--- DATASET Enclosed Below ---

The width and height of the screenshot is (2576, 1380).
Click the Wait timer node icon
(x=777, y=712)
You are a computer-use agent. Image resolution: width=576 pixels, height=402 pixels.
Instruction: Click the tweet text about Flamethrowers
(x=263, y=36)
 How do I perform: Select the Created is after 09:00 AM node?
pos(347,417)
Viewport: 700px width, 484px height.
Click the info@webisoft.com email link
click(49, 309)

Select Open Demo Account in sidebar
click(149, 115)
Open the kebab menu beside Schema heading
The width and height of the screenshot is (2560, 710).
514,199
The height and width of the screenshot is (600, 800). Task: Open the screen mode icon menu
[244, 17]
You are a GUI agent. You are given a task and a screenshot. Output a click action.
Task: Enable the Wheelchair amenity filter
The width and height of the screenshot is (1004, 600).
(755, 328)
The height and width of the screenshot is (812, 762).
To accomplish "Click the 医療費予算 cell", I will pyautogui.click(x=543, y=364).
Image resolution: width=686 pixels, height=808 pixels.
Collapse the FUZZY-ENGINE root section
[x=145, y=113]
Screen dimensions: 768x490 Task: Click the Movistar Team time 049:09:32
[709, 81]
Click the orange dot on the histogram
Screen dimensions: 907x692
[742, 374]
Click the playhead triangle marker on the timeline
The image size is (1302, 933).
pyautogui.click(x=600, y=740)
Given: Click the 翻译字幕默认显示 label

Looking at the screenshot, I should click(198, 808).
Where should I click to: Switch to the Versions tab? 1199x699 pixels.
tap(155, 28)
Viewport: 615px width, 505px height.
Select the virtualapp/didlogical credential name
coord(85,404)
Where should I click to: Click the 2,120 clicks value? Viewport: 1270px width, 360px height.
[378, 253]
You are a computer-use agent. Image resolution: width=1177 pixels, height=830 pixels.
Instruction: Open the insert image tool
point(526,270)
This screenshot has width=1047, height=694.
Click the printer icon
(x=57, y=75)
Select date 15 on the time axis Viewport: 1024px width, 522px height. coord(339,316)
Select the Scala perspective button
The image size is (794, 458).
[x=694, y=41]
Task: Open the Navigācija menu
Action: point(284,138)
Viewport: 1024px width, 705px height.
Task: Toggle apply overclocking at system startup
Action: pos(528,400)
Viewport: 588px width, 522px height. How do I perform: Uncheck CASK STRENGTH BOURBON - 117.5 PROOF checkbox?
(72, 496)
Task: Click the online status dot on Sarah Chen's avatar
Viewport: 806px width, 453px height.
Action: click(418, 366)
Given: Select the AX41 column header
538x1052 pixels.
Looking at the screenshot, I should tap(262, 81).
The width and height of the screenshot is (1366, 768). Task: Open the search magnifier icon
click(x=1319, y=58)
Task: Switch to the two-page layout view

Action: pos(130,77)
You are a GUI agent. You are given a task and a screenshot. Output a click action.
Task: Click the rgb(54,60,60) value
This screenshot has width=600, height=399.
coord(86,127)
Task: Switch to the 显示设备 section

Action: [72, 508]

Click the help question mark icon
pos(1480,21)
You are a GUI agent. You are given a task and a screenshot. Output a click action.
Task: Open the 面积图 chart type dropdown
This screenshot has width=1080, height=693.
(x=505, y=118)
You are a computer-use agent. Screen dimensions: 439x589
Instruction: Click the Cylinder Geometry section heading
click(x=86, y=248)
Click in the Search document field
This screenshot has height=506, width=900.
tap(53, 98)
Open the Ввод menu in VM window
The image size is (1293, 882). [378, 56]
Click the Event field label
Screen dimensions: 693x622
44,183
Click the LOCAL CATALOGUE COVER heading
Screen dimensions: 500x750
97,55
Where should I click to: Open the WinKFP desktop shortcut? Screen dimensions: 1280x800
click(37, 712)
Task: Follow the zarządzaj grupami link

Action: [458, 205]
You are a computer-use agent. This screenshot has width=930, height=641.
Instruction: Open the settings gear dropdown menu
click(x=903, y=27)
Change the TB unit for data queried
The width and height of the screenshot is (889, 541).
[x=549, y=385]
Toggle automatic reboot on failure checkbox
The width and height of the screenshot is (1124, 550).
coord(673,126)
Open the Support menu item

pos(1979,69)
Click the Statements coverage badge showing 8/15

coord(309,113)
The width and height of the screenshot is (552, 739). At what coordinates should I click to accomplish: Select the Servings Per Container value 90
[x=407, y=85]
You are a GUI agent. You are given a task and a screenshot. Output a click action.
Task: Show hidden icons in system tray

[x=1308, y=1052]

--- End of Enclosed DATASET ---

Begin with the line that has "This screenshot has width=600, height=399." in the listing above and end after the line that has "You are a computer-use agent. This"; output those lines exactly.

This screenshot has width=600, height=399.
coord(86,127)
Task: Switch to the 显示设备 section

Action: [72, 508]

Click the help question mark icon
pos(1480,21)
You are a GUI agent. You are given a task and a screenshot. Output a click action.
Task: Open the 面积图 chart type dropdown
This screenshot has width=1080, height=693.
(x=505, y=118)
You are a computer-use agent. Screen dimensions: 439x589
Instruction: Click the Cylinder Geometry section heading
click(x=86, y=248)
Click in the Search document field
This screenshot has height=506, width=900.
tap(53, 98)
Open the Ввод menu in VM window
The image size is (1293, 882). [378, 56]
Click the Event field label
Screen dimensions: 693x622
44,183
Click the LOCAL CATALOGUE COVER heading
Screen dimensions: 500x750
97,55
Where should I click to: Open the WinKFP desktop shortcut? Screen dimensions: 1280x800
click(37, 712)
Task: Follow the zarządzaj grupami link

Action: [458, 205]
You are a computer-use agent. This screenshot has width=930, height=641.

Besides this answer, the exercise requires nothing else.